Tuesday, October 11, 2011

LINK: Mikael Stenmark on Evolution, Purpose, and God

[This post was originally published on The Secular Outpost on October 21, 2011. It was republished here on November 9, 2021 with the date manually adjusted to reflect its original publication date.]


Abstract

A number of biologists maintain that the recent developments in evolutionary biology have profound implications for religion, morality and our self-understanding. The author focuses on the issue whether evolutionary biology has any relevance for a religious understanding of the meaning of life. First, the question about the meaning of life is clarified. Second, the argument of biologists such as Richard Dawkins, Stephen Jay Gould and Edward O. Wilson, that evolutionary theory undermines the religious belief that there is a purpose or meaning to the existence of the universe and to human life in particular, is evaluated. The author maintains that this argument has some merit, but that it nevertheless fails both to be a purely scientific argument and to establish the intended conclusion.

LINK


Addendum (October 21, 2011): Stenmark identifies and criticizes the following argument.
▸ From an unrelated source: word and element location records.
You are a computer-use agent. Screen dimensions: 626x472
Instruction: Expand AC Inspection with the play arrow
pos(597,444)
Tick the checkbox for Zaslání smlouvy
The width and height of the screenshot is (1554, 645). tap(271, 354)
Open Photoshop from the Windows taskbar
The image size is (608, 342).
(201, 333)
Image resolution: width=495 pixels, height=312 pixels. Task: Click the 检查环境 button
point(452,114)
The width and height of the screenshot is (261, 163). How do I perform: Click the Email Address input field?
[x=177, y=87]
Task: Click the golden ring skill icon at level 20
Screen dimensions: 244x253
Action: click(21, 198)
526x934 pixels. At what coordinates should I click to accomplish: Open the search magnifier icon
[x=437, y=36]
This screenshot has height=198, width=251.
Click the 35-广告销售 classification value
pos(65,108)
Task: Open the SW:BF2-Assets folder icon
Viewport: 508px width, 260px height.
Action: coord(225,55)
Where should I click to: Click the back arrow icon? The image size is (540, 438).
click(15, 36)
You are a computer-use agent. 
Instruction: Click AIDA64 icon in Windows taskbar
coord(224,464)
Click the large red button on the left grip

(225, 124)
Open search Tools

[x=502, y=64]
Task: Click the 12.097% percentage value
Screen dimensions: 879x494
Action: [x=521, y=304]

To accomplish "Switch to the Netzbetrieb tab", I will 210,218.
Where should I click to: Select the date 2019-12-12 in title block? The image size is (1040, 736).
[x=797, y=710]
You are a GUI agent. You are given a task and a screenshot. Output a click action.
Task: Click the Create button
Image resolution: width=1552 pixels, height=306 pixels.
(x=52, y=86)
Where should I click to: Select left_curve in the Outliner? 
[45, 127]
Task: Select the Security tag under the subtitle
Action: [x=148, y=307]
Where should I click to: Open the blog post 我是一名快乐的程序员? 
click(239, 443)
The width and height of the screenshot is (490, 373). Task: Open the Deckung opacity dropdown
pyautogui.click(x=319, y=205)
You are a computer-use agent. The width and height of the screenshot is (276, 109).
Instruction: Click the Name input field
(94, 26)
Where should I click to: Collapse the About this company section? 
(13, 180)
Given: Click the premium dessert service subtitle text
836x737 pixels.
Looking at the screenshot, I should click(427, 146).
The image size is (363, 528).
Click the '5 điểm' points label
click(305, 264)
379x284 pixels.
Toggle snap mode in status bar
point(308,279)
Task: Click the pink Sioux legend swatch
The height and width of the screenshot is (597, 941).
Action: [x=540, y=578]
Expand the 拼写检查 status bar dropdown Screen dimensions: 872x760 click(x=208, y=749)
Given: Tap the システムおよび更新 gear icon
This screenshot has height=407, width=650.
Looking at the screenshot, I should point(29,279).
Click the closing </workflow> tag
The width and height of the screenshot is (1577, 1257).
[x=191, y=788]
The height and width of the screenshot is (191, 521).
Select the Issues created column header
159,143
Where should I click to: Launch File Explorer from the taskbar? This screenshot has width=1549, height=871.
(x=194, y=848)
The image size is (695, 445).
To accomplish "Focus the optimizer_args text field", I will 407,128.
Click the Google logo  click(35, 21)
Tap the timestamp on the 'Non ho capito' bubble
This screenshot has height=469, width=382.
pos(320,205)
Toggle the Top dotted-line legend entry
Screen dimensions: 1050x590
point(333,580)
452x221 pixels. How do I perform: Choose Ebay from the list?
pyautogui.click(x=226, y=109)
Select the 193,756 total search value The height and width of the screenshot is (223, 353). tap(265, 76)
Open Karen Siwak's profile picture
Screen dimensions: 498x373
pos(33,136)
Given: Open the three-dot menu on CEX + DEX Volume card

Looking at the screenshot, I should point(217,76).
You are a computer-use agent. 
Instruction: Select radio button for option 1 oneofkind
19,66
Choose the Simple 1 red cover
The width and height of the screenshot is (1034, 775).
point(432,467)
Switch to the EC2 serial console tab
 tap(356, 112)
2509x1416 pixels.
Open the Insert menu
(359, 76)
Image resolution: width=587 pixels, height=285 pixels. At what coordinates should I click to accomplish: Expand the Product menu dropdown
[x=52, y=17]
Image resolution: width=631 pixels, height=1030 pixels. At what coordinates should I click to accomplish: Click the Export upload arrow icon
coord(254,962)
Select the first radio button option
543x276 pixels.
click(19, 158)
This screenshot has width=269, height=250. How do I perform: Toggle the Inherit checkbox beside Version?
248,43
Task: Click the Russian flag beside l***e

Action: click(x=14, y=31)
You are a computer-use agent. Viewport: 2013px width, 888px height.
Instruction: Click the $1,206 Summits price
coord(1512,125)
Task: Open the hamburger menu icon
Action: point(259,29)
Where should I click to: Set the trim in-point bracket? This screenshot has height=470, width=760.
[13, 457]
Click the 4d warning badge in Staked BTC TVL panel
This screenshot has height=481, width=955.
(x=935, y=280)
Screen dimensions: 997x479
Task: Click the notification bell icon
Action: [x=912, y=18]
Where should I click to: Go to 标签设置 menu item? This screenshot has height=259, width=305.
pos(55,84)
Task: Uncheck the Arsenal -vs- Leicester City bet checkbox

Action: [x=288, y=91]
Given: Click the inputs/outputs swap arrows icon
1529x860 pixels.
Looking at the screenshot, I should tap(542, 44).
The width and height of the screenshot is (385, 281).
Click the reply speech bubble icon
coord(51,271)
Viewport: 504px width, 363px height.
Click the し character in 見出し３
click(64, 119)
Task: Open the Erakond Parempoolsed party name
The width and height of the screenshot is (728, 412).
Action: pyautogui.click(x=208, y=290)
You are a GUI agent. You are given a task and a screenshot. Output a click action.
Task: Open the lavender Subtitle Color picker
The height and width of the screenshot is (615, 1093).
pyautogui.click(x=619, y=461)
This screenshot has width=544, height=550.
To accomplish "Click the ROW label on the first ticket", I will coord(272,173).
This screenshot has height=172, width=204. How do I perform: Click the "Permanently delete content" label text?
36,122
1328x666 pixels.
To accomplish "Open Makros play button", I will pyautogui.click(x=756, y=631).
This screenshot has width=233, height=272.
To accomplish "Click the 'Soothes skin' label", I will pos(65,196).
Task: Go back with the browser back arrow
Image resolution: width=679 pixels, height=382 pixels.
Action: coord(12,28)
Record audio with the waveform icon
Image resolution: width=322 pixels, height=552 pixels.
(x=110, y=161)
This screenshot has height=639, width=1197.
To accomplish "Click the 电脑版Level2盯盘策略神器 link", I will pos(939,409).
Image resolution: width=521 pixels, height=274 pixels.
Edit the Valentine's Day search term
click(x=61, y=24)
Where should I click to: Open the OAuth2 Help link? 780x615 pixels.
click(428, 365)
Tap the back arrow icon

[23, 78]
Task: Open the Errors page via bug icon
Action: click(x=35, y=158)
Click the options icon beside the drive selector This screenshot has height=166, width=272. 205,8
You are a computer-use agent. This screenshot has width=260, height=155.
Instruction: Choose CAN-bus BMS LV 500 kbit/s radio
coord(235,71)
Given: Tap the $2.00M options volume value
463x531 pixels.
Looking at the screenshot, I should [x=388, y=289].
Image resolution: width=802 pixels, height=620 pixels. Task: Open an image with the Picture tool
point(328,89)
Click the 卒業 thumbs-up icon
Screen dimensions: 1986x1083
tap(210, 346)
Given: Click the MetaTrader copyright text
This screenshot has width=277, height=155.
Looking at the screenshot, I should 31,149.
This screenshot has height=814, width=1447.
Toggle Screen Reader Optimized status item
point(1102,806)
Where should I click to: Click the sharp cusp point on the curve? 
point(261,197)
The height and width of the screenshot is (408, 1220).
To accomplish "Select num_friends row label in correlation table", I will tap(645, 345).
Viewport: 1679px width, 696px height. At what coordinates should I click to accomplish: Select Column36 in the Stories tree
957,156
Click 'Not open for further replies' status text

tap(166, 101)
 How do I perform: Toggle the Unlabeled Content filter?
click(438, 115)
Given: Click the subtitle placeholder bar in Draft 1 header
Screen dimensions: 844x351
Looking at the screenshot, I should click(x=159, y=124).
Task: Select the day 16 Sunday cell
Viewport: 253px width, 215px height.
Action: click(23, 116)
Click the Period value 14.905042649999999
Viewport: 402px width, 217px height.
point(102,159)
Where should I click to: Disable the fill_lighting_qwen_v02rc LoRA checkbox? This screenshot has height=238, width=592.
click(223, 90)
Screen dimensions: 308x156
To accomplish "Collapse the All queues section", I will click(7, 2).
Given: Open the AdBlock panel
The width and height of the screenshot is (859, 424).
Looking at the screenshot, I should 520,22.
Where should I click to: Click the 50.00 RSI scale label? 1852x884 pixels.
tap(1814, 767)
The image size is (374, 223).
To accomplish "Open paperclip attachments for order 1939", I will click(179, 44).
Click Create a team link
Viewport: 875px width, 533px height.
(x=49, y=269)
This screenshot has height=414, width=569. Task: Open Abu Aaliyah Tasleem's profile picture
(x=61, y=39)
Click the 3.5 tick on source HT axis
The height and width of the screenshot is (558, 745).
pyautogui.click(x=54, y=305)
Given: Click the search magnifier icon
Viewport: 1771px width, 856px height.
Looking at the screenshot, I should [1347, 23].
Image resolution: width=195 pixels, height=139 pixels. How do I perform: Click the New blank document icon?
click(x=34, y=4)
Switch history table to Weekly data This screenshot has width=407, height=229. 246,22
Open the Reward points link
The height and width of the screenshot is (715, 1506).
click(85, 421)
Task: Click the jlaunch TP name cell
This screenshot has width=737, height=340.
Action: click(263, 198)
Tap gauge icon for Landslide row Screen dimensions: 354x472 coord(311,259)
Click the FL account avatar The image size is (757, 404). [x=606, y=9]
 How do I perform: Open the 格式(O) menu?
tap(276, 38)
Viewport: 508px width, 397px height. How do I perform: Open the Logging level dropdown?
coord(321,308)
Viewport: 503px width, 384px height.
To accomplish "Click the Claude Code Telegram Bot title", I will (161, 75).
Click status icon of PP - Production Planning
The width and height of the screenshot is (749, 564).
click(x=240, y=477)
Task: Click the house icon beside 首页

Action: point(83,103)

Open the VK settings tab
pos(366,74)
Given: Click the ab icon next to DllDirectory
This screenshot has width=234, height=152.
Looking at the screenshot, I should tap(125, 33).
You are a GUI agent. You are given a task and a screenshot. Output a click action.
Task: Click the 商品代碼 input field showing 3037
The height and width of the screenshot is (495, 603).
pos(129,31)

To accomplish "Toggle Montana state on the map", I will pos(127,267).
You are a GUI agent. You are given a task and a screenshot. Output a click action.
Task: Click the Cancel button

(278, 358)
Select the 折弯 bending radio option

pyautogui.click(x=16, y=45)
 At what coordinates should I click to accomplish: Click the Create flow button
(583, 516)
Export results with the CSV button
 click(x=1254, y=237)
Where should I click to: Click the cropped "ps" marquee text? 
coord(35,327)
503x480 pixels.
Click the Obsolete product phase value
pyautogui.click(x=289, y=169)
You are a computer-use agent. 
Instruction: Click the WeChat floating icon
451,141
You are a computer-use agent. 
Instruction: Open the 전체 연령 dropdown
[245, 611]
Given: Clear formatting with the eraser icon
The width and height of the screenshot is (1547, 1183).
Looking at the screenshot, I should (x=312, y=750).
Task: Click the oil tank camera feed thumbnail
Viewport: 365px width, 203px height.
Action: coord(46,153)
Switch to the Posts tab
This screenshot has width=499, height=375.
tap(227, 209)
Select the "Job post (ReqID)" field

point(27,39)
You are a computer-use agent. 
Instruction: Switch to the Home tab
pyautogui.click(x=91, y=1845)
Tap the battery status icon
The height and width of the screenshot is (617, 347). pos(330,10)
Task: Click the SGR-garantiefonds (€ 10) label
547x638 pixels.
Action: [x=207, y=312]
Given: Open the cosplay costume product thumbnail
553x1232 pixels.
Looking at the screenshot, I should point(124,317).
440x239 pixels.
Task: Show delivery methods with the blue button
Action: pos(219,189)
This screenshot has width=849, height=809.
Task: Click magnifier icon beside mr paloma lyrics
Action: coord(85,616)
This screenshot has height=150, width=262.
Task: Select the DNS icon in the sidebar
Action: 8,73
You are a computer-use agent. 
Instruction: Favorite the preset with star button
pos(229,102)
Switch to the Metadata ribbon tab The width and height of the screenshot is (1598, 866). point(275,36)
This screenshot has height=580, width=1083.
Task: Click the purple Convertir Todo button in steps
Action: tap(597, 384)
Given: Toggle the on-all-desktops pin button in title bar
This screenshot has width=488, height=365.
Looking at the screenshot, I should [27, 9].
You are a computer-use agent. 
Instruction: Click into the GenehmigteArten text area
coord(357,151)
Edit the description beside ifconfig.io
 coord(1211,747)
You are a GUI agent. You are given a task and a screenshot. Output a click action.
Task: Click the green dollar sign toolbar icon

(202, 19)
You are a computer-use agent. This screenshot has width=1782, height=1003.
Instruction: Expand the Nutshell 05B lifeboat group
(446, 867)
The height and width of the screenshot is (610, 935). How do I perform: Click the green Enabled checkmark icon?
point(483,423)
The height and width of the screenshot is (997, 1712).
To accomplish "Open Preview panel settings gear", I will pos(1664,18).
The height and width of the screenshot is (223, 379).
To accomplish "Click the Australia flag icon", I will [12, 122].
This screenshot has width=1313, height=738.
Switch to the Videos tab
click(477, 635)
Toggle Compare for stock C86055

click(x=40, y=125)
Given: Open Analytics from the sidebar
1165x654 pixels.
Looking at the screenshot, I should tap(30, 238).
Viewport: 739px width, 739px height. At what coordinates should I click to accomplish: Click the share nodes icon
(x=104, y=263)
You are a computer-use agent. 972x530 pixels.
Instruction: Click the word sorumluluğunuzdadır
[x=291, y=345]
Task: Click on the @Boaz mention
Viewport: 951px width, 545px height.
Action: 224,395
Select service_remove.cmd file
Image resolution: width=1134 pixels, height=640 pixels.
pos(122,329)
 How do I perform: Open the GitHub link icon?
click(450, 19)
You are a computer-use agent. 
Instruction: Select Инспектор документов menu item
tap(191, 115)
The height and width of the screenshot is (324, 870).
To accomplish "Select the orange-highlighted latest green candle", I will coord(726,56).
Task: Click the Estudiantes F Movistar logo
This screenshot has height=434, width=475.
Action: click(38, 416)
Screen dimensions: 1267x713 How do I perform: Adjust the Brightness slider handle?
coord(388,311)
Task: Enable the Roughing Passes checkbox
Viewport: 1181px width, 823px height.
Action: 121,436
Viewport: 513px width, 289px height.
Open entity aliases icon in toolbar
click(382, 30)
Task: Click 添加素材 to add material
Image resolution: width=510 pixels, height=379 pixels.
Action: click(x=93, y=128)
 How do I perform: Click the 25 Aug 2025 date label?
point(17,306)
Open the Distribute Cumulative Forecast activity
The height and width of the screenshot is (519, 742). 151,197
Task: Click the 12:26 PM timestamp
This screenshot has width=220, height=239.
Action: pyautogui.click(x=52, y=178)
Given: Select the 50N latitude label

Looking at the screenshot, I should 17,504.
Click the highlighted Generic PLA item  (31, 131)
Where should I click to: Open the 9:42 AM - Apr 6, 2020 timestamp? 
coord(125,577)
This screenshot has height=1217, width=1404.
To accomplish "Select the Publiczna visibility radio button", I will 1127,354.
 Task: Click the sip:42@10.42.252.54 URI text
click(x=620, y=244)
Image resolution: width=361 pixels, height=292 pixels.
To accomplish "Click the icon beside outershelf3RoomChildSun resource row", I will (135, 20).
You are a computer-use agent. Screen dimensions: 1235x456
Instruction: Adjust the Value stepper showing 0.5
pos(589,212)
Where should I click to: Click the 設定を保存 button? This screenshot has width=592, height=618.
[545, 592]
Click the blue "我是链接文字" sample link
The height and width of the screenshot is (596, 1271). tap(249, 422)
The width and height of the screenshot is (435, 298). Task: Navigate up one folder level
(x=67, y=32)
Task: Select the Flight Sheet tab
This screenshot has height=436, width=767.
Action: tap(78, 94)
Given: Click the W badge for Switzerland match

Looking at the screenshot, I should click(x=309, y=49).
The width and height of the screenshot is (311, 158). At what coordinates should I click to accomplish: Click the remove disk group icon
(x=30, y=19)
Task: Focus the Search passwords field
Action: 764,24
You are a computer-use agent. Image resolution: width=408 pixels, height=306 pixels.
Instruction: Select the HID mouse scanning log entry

(1) All individual species that come into existence through the process of evolution are random (that is, have a low probability) with respect to what evolutionary theory (or more broadly, the sciences) can predict or retrospectively explain;

(2) Therefore, the existence of human beings lacks an ultimate meaning, in particular, their existence is not the result of a divine purpose or intention.
(3) The only things that we can know anything about are the ones science can discover.

(4) The existence of Homo sapiens is planned by God only if the species’ existence is intended by God and it is likely that its emergence will take place for that reason.

(5) But all individual species that come into existence through the process of evolution are random (that is, have a low probability) with respect to what evolutionary theory (or more broadly, the sciences) can predict or retrospectively explain.

(6) Therefore, the existence of human beings lacks an ultimate meaning; in particular, their existence is not the result of God’s purposes, intentions or plans.